--- BEGIN ITEMS ---

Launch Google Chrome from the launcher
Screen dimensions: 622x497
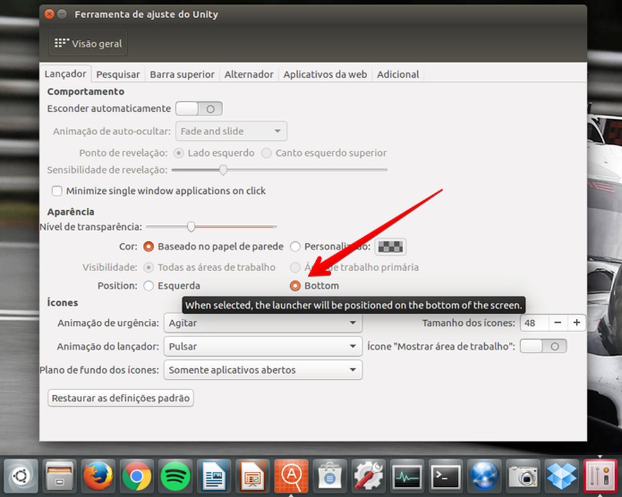[137, 476]
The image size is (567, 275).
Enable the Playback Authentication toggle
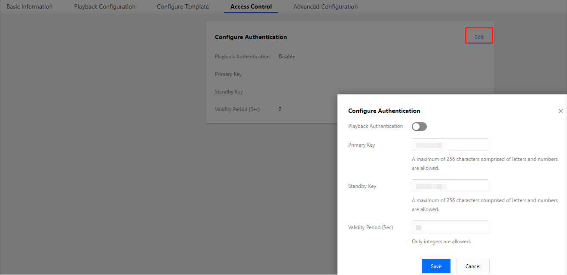coord(419,127)
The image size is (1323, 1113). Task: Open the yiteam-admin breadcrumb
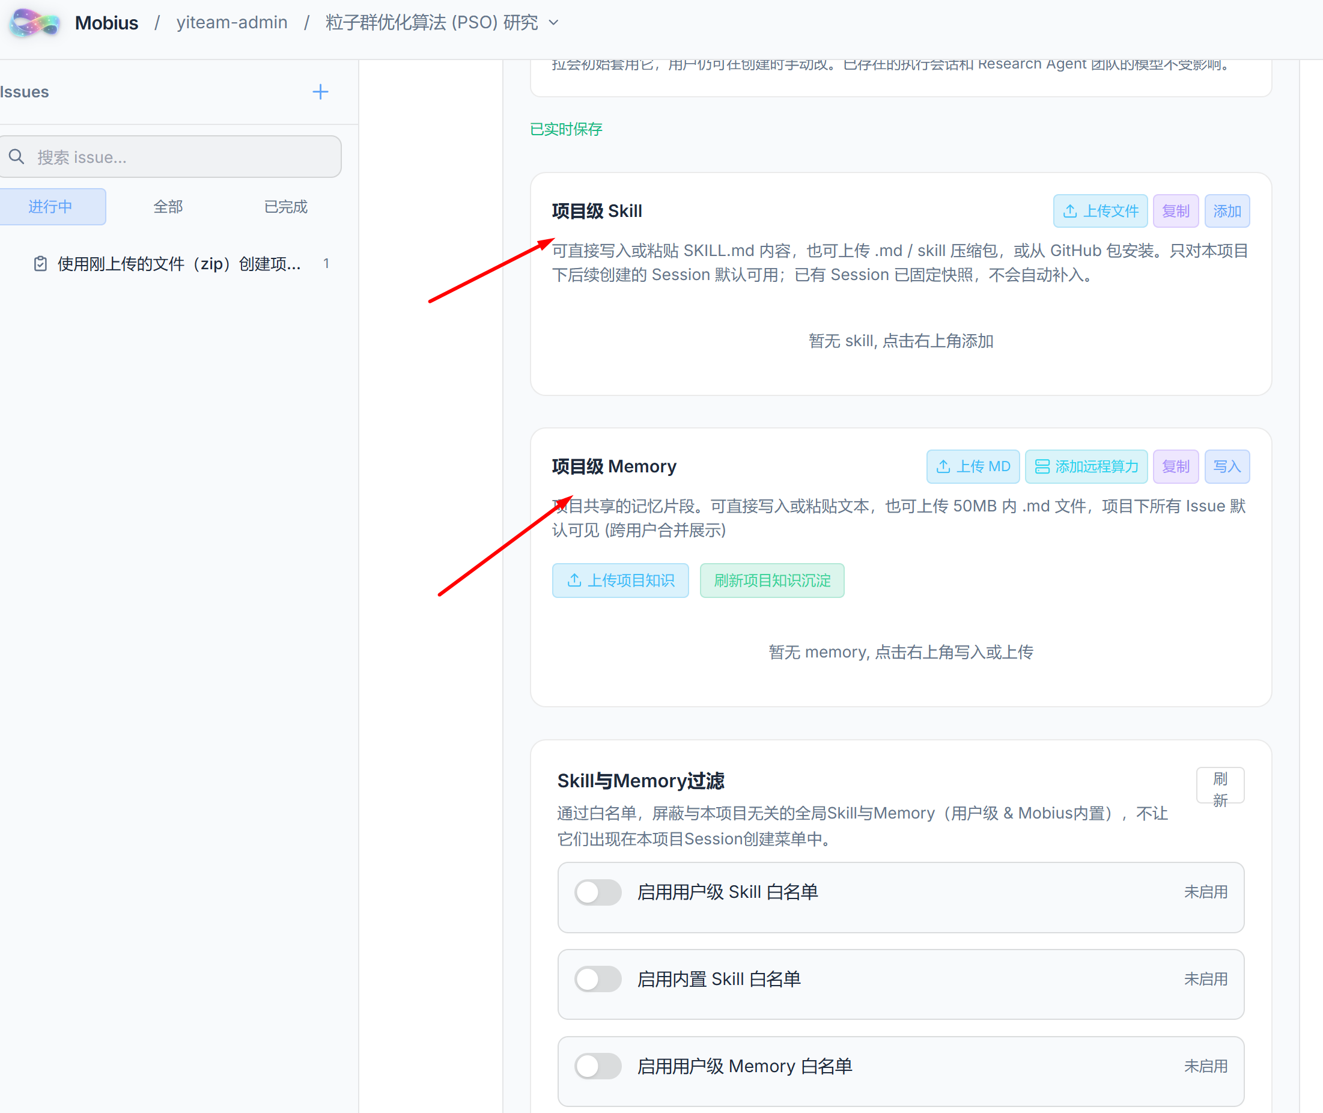[232, 23]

--- END ITEMS ---

> **TASK GOAL**
Turn the records, from the line with "The image size is (567, 275)." through the end of the records, into a Markdown table with the columns Row and Line, numbering each row and skipping blank lines. Leave the pictures out.

> **FINAL ANSWER**
| Row | Line |
|---|---|
| 1 | The image size is (567, 275). |
| 2 | Enable the Playback Authentication toggle |
| 3 | coord(419,127) |
| 4 | The image size is (1323, 1113). Task: Open the yiteam-admin breadcrumb |
| 5 | [232, 23] |